Unaligned Multi-Modal Transformers

The Alignment Assumption

Classical vision-language models (e.g. CLIP, ALIGN) are trained with paired

data — each image has an exactly matching caption. Contrastive loss pulls

matching pairs together and pushes non-matching pairs apart in embedding space.

This works well but has a hard requirement: you need aligned pairs at scale.

What "Unaligned" Means

Unaligned multi-modal learning drops the one-to-one correspondence requirement.

Instead of needing (image_i, caption_i) pairs, the model can learn from:

Loosely related documents and images
Interleaved web data (image anywhere in an article)
Multiple images per text or vice versa

Architecture Sketch

Image → Patch Encoder → Visual Tokens  ─┐
                                         ├→ Cross-Modal Transformer → Output
Text  → Token Encoder → Text Tokens   ──┘

The key change: the cross-attention layers in the transformer no longer assume

a positional correspondence between visual and text tokens.

A soft routing mechanism (learnable or attention-based) decides which

visual tokens are relevant for each text token at each layer.

Why It Matters for CAE

In engineering simulation contexts, we often have:

Geometry screenshots + unstructured solver notes
Mesh images + tabular result summaries
CAD renders + informal design descriptions

None of these are tightly aligned. Unaligned multi-modal models could enable

automated report understanding, anomaly detection from mixed media datasets,

and richer surrogate model inputs — without requiring expensive annotation pipelines.

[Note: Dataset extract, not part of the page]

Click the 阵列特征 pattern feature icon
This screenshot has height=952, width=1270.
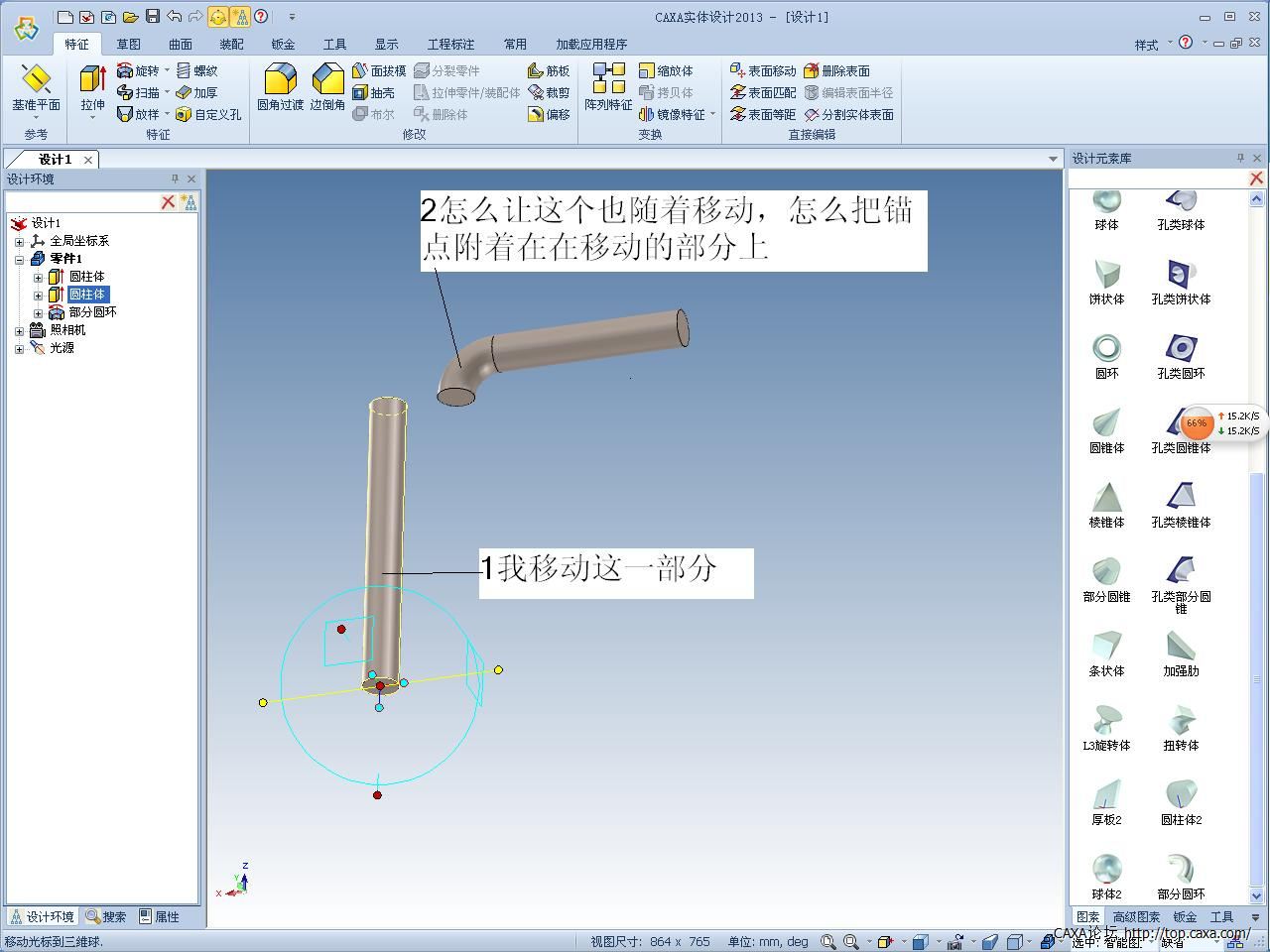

Implementation (Simplified)

class UnalignedCrossAttention(nn.Module):
    def __init__(self, d_model, n_heads):
        super().__init__()
        self.attn = nn.MultiheadAttention(d_model, n_heads, batch_first=True)
        self.router = nn.Linear(d_model, 1)   # soft token selector

    def forward(self, text_tokens, visual_tokens):
        # Route: weight visual tokens by relevance
        weights = torch.softmax(self.router(visual_tokens), dim=1)
        attended_visual = (visual_tokens * weights).sum(dim=1, keepdim=True)
        out, _ = self.attn(text_tokens, attended_visual.expand_as(text_tokens),
                           attended_visual.expand_as(text_tokens))
        return out

Current State of Research

Models like Flamingo, BLIP-2, and LLaVA all handle varying degrees

of alignment looseness. The trend is towards more flexible architectures that

treat modalities as interchangeable token streams — a direction that makes

multi-modal models far more practical for real-world, messy datasets.